KB Extraction Tools

DRUID provides you with two extraction tools that operate as content extraction tools during conversations, particularly valuable for document analysis using Large Language Models (LLMs).

The KB extraction tools during conversations use the content extraction functionality found in the DRUID KB Engine but operate in isolation from the KB processing pipeline, focused on content extraction without introducing changes to the underlying KB infrastructure.

Extract content from documents

Extract content from a document (structured or unstructured) using the internal action KBExtractDocumentContent. This action accepts a document from a [[File]] entity field and provides output in the following format:

  • For unstructured documents: content is returned in [[KBOperation]].ExtractedDocument[i].Content.
  • For structured documents: content is divided into [[KBOperation]].ExtractedDocument[i].Question and [[KBOperation]].ExtractedDocument[i].Answer.
Parameter Description
SourceFile

The file property of the [[Entity]] from which the document content is extracted. This parameter is mandatory.

NOTE:
  • The internal action imposes a source file size limit of 5 MB.
  • Extracted content is limited to 1 MB.

If the document exceeds 5 MB or the extracted content surpasses 1 MB, the internal action returns an error and does not proceed with the extraction.

DocumentType Indicates if the document is structured or not. Default value is "unstructured". This parameter is optional.

Copy
Syntax
{
  "SourceFile": "[[Entity]].FileProperty",
  "DocumentType": "structured" //optional, default value = unstructured
}

 

Copy

Example

{
  "SourceFile": "[[Employee]].Resume",
  "DocumentType": "structured" 
}

When extracting data from EML documents, the response JSON includes dedicated fields for email metadata, making the extracted data easier to process and use in business applications:

  • To - The recipient email address(es).
  • From - The sender email address.
  • Subject - The email subject line.
  • Date - The email timestamp (ISO 8601 format).
NOTE: The response JSON includes dedicated fields for email metadata starting with Druid 9.12 and higher.

The full email content, including all metadata and the complete message body, is also saved in both the answer and content fields within the paragraphs array.

Copy
{
  "to": "recipient@example.com",
  "from": "sender@example.com",
  "subject": "Email subject line",
  "date": "2024-01-15T10:30:00Z",
  "paragraphs": [
    {
      "question": "string",
      "answer": "Complete email body content including To: recipient@example.com, From: sender@example.com, Subject: Email subject line, Date: 2024-01-15T10:30:00Z, and the full message body text",
      "content": "Complete email body content including To: recipient@example.com, From: sender@example.com, Subject: Email subject line, Date: 2024-01-15T10:30:00Z, and the full message body text"
    }
  ],
  "error": "string"
}

This structured response allows you to easily access specific email fields for filtering, sorting, or display purposes, while maintaining the complete email content for comprehensive processing.

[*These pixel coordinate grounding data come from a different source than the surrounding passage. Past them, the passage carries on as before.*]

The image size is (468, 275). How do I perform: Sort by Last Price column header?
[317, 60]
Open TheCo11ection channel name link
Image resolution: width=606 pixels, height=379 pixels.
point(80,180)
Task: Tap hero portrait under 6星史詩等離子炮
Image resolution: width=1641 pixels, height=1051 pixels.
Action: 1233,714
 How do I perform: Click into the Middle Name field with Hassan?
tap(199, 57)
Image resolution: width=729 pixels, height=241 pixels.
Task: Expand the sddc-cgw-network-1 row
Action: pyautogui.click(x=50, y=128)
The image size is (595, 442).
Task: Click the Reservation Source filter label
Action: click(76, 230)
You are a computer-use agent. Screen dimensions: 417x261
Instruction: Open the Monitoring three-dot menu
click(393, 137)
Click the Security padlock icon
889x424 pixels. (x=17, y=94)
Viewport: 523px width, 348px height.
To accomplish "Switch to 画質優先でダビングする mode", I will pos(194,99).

Extract content from websites

Crawl a specific website and extract paragraphs (unstructured data) using the internal action KBExtractUrlContent. internal action crawls a specified website and extracts unstructured content as paragraphs. The extracted content is returned as a collection of strings in [[KBOperation]].ExtractedDocument[i].Question and [[KBOperation]].ExtractedDocument[i].Answer.

Copy
Syntax
{
  "Url": "",
  "CrawlHttpRequests": "true|false"
}

 

Parameter Description
Url

The URL of the website starting with 'https://'. E.g. https://druidai.com.

CrawlHttpRequests Set to 'true' if the website is static HTML site; otherwise, set to 'false'.